- Text segment -
/---

# Aspiring field archer wants to know



## montigre (Oct 13, 2008)

Okay, you ace field archers, I’d like your opinions. I just started shooting 5 months ago and have already become totally addicted to the sport. I’m now very much looking forward to field season, but have not yet shot beyond 30 yards as most of my experience has been indoors so far.

What’s the best method for an aspiring field archer to use in order to become comfortable aiming at and shooting the longer distances? I want to take it slow and easy so as not to create monsters out of mole hills, but not so slowly that I won’t be ready to shoot this year’s Hillbilly. I have to admit though that 80 yard beast is looking a bit intimidating to me right now.:mg: What did you do when first starting out? 

As an FYI, I’m set up with a sure loc supreme site with 4x lens and circular reticule and I shoot with a Scott Longhorn Pro 3 finger hinge release and a single cam bow at 40-ish pounds. I’ll be shooting ACCs 3L-04 w/0.750 spine weighing in at 276 grains complete. Thanks a bunch!!!


----------



## BOWGOD (Aug 11, 2004)

Don't let the 80 scare you. there is only 1 shot at 80 yards no big deal. if you can get comfortable out to 65 yards you can just wing the rest (only a small handful of shots over 65)
It's all about having fun the scores will come in their own time. Just slowly work your way back from 30 until your more comfortable shooting the longer distances. If your already shooting good at 30 move back to 40 and practice there until your comfortable, then go to 50 and so on.


----------



## red1691 (Jun 8, 2007)

It's Just like Bowgod said, Just have fun with it! The only thing that changes is your sight setting, the shot form, hold, follow through, is the same at 20 feet or 80 yards. AIM, AIM, AIM!!:teeth:


----------



## south-paaw (Jul 3, 2006)

just as Bowgod stated, get comfortable, have fun, don't put to much empasis on _having _to get all 5's.... keep it simple and have fun. 

i dont put any real time in the 70 and 80 yrd shot, i learn where i need to hold over ( shooting pins ) i just do my best and hope for the best. for now, i accept that i'm going to loose some points here,..


i'm comfortable with all the yrdages, so i really only shoot from 60 yrds, and keep my form and execution tuned. i will spend some time with the 35cm face at 30 yrds ( i _think_ that is the most difficult shot on the course ) 

small steps, but not necessarily slow steps, plenty of time before the hillbilly !


:shade:


----------



## Unclegus (May 27, 2003)

\---

- Material -
/---

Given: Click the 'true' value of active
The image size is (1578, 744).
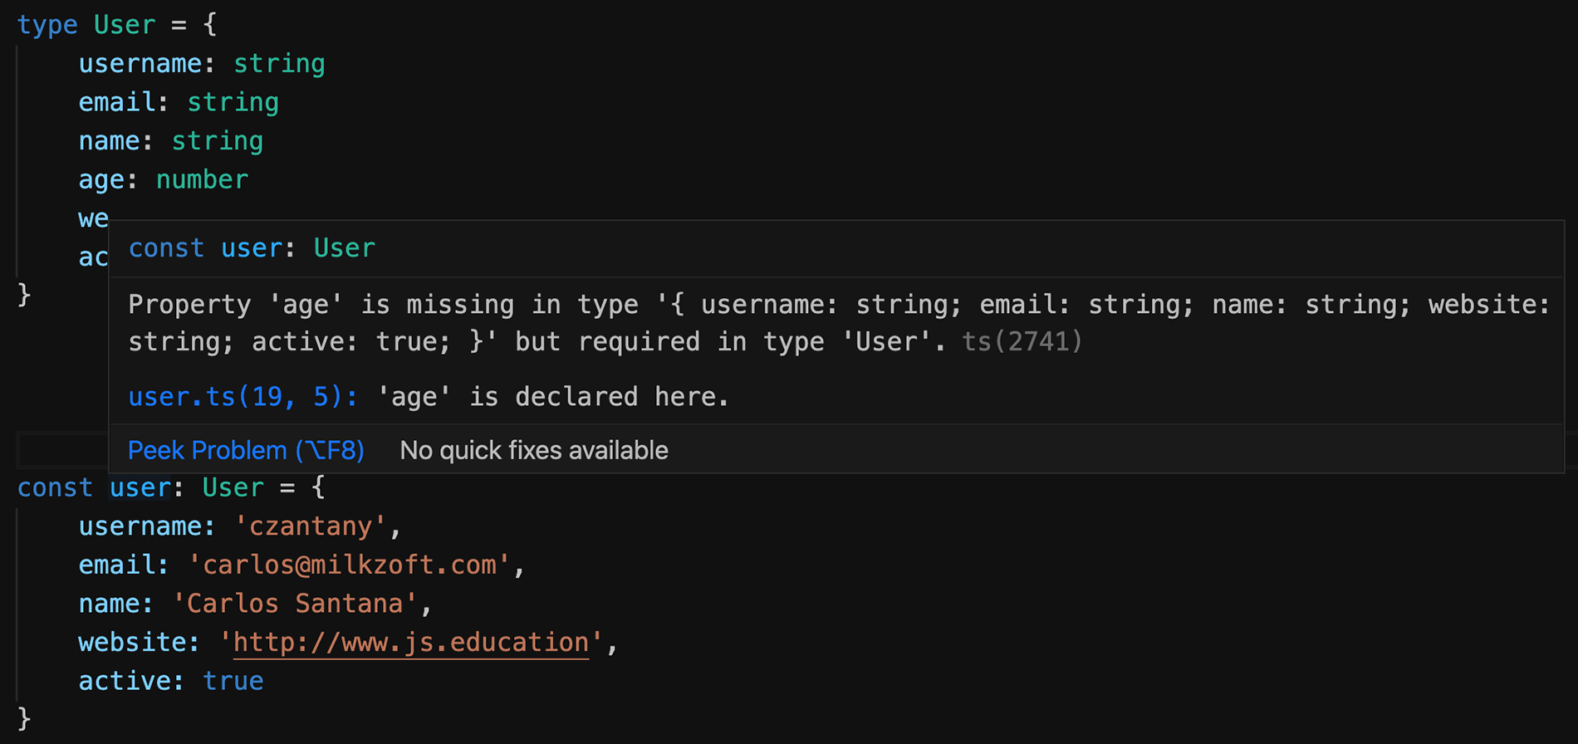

\---

- What you will do -
**A)** In the field archery thread, what total weight does montigre give for the complete arrows?
**B)** Print the part of the field archery thread between "## BOWGOD (Aug" and "50 and so on.", inclusive.

- Answers in order -
**A)** 276 grains.

**B)**
## BOWGOD (Aug 11, 2004)

Don't let the 80 scare you. there is only 1 shot at 80 yards no big deal. if you can get comfortable out to 65 yards you can just wing the rest (only a small handful of shots over 65)
It's all about having fun the scores will come in their own time. Just slowly work your way back from 30 until your more comfortable shooting the longer distances. If your already shooting good at 30 move back to 40 and practice there until your comfortable, then go to 50 and so on.